North of town, nothing but black, endless prairie. Even forty miles out, they could still see the glow of everything burning and the tracer fire arcing through the sky. Jack had found a pair of sunglasses under the parking brake. He wore them against the wind, driving northeast now, the speedometer pegged and the noise like standing under a waterfall. The kids, and now Dee, crouched in the floorboards to escape it, but he didn’t mind. The rush of wind meant that every passing second that city was falling farther and farther behind, and the Canadian border rushing closer.

Jack had just glanced at the ruined dash, wondering about the time, when he noticed the line of deep blue—just a single shade up from black—lying across the eastern horizon.

* * * * *

DEE woke in the front passenger floorboard, cramped as hell, cold, and staring up at her husband who wore sunglasses, his hair blown back, face ruddy with windburn and the glow of what she guessed was sunrise. It was loud and the Jeep rode rough—either the shocks had given out or they were no longer traveling on a paved road.

She watched him. Even with the heavy beard coming in, he looked so thin, and her heart was swelling. She’d lost him, felt the awful vacuum of their separation, and now she had him back, sitting three feet away. For once, she knew what she had, the kind of man he was, even in the face of all this. Knew she didn’t need another thing for the rest of her life except to be with him. There was such a peace that accompanied that knowledge.

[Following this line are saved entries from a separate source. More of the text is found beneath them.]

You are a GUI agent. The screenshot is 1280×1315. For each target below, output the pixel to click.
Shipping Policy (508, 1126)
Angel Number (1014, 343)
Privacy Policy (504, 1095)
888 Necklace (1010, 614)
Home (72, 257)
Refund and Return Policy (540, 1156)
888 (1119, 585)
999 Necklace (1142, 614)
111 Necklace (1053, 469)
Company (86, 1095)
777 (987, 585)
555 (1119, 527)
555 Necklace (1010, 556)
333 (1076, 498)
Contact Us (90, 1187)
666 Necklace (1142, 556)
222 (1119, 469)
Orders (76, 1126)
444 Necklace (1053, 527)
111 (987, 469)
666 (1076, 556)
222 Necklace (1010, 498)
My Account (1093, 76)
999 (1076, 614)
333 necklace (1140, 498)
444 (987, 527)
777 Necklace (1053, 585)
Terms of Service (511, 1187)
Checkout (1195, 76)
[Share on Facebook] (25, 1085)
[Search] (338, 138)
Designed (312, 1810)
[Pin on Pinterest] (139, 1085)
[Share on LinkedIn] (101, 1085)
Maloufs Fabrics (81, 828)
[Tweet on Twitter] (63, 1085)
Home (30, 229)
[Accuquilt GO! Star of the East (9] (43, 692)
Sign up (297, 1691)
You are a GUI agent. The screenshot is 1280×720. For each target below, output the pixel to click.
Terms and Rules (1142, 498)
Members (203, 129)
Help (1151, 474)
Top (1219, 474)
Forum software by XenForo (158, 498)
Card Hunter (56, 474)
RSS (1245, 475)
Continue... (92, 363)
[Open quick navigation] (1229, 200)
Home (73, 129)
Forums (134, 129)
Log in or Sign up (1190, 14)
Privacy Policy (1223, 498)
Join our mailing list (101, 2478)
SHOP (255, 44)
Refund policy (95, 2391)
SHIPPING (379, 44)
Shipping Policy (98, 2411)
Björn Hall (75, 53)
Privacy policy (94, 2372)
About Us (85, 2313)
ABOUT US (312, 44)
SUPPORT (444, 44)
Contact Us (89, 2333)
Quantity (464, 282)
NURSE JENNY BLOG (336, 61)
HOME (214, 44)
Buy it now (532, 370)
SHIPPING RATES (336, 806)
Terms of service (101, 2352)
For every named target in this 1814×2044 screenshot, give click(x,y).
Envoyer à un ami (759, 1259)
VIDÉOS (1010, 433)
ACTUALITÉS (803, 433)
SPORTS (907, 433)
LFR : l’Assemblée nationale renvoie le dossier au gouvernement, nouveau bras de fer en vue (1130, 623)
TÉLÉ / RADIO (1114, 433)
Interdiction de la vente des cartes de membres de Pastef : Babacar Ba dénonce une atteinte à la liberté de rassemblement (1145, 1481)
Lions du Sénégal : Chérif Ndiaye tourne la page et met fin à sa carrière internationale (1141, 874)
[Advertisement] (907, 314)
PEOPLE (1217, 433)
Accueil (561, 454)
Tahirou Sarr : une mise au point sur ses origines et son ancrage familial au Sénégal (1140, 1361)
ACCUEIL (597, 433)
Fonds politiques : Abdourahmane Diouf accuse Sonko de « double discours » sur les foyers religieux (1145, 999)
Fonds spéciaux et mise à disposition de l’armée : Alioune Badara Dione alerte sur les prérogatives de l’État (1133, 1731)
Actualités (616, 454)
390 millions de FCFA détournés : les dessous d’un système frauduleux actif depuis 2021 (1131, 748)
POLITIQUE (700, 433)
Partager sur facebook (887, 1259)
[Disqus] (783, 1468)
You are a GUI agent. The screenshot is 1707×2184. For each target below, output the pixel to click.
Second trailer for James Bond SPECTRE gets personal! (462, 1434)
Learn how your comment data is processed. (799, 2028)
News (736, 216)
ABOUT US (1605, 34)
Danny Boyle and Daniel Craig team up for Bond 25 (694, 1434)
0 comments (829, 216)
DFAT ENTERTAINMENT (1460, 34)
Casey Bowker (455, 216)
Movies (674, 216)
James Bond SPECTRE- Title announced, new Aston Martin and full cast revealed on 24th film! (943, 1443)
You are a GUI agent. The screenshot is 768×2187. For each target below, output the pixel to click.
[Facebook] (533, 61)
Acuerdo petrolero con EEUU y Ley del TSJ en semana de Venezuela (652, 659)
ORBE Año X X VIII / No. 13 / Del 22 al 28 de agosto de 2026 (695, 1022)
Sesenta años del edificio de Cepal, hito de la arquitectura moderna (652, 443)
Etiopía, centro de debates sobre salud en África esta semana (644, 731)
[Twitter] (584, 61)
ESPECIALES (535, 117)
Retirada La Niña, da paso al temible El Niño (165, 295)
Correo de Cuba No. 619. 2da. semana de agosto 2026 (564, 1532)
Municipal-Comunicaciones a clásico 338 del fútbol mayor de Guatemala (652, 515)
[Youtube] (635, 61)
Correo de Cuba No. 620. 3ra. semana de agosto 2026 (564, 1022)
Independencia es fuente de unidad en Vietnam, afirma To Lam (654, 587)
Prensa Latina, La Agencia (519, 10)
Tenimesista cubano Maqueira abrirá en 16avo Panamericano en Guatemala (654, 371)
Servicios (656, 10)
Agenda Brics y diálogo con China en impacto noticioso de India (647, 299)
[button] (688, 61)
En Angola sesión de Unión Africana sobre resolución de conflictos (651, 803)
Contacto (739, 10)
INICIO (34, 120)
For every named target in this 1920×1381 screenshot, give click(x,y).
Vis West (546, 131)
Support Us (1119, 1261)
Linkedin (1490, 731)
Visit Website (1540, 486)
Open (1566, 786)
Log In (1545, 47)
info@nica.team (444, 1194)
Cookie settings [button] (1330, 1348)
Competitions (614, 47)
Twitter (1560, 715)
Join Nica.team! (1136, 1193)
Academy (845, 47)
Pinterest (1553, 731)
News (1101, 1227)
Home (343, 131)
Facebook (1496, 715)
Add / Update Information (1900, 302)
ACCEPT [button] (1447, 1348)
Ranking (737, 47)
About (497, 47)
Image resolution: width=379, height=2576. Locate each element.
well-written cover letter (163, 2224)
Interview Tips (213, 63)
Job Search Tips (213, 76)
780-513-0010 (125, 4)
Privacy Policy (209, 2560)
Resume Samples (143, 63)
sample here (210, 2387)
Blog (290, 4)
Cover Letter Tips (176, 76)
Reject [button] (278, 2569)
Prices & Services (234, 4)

Jack must have felt her stare, because he looked down at her, grinning, but then his brow furrowed.

He touched her cheek.

She wiped the tears away and shook her head and climbed up into her seat.

Grassland. Far as she could see. Not a building in sight. Not a road. They were driving across the prairie.

Jack brought the Jeep to a stop in the grass and killed the engine.

The silence was astounding. It threw her into a state of semi-shock, her ears still ringing after last night.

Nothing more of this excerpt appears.